## Requirements:
Can you edit the records below by replacing every "Task" with "Step", keeping everything else unchanged and leaving the pictures out?

Rows on where targets appear:
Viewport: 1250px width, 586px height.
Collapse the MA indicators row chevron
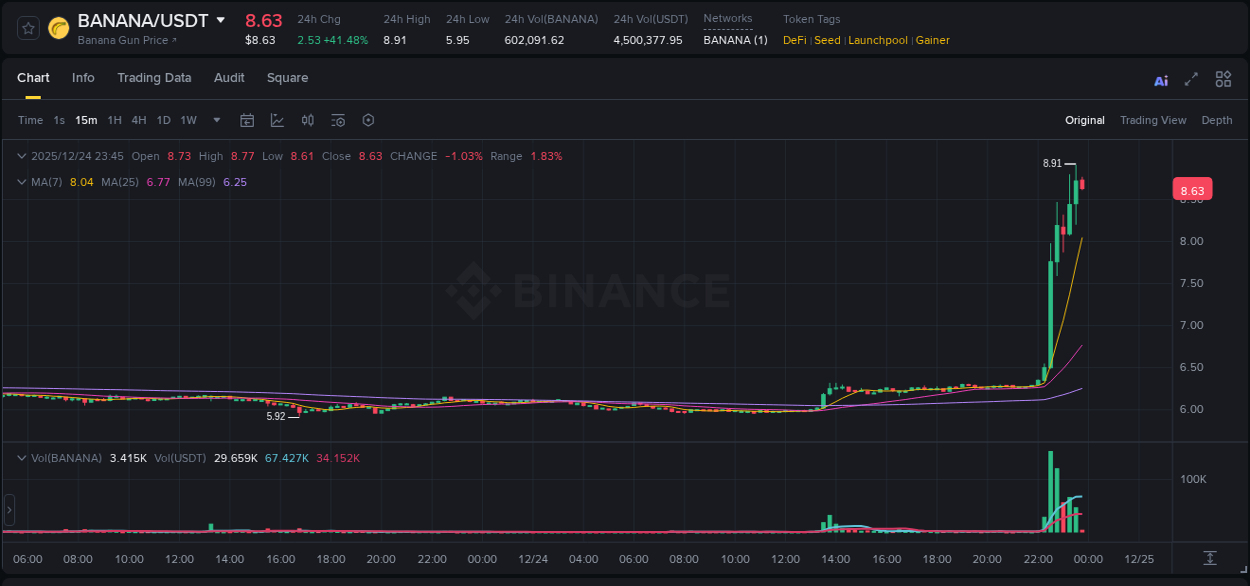(x=21, y=182)
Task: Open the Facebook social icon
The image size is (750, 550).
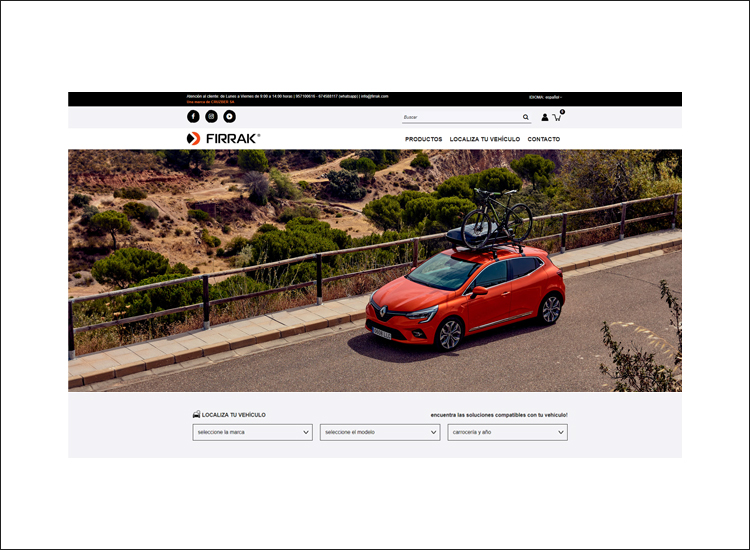Action: 193,117
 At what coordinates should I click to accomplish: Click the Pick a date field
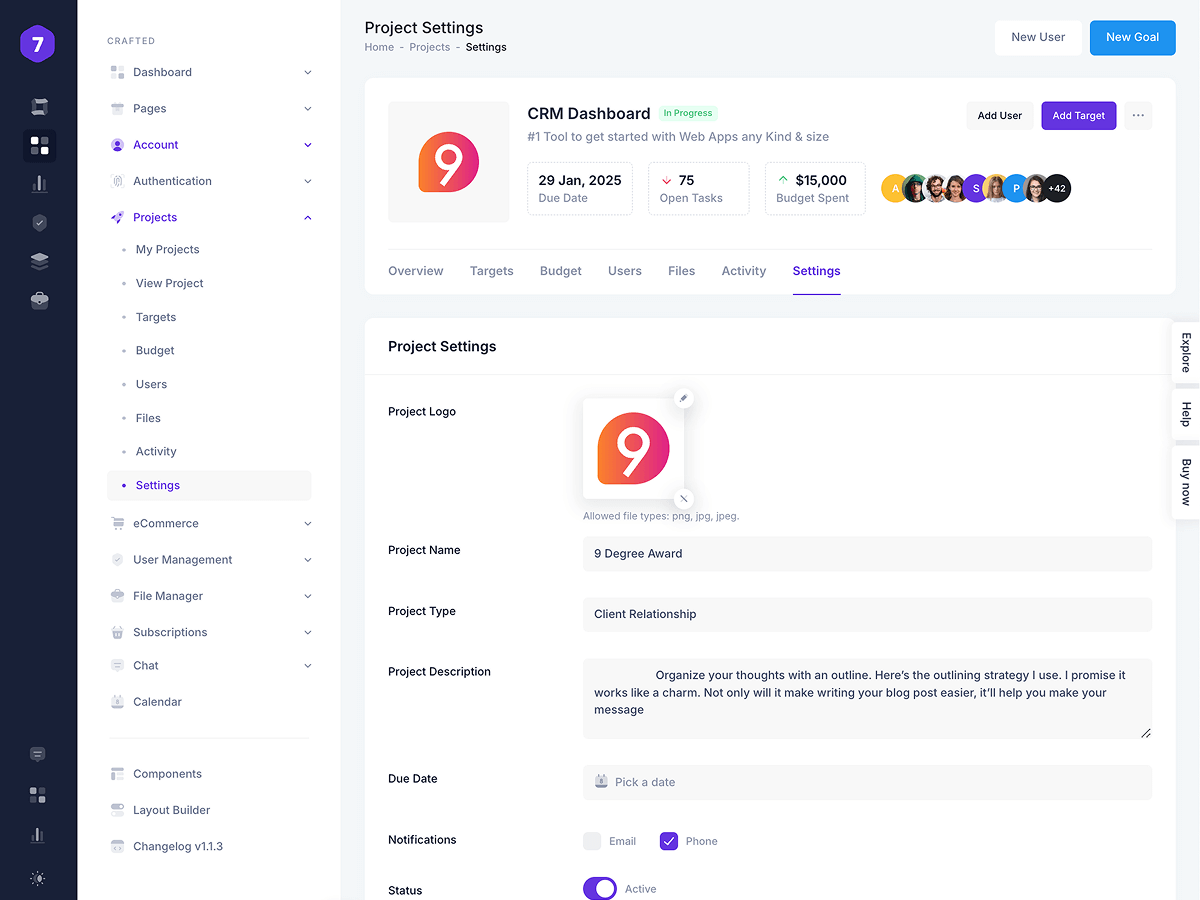[x=866, y=782]
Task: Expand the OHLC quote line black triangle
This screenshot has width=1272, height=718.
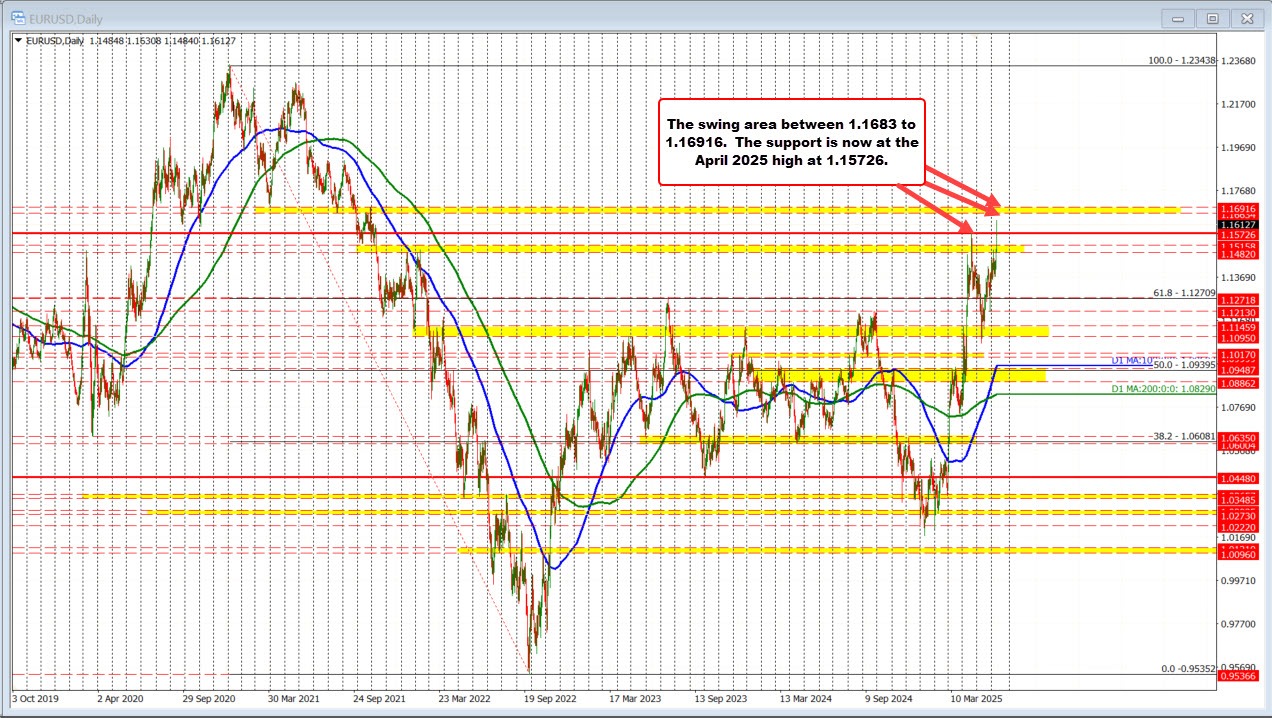Action: 20,40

## Output of the task:
Viewport: 1250px width, 586px height.
Collapse the MA indicators row chevron
(x=21, y=182)
Step: Open the Facebook social icon
The image size is (750, 550).
Action: 193,117
 At what coordinates should I click to accomplish: Click the Pick a date field
[x=866, y=782]
Step: Expand the OHLC quote line black triangle
This screenshot has width=1272, height=718.
Action: 20,40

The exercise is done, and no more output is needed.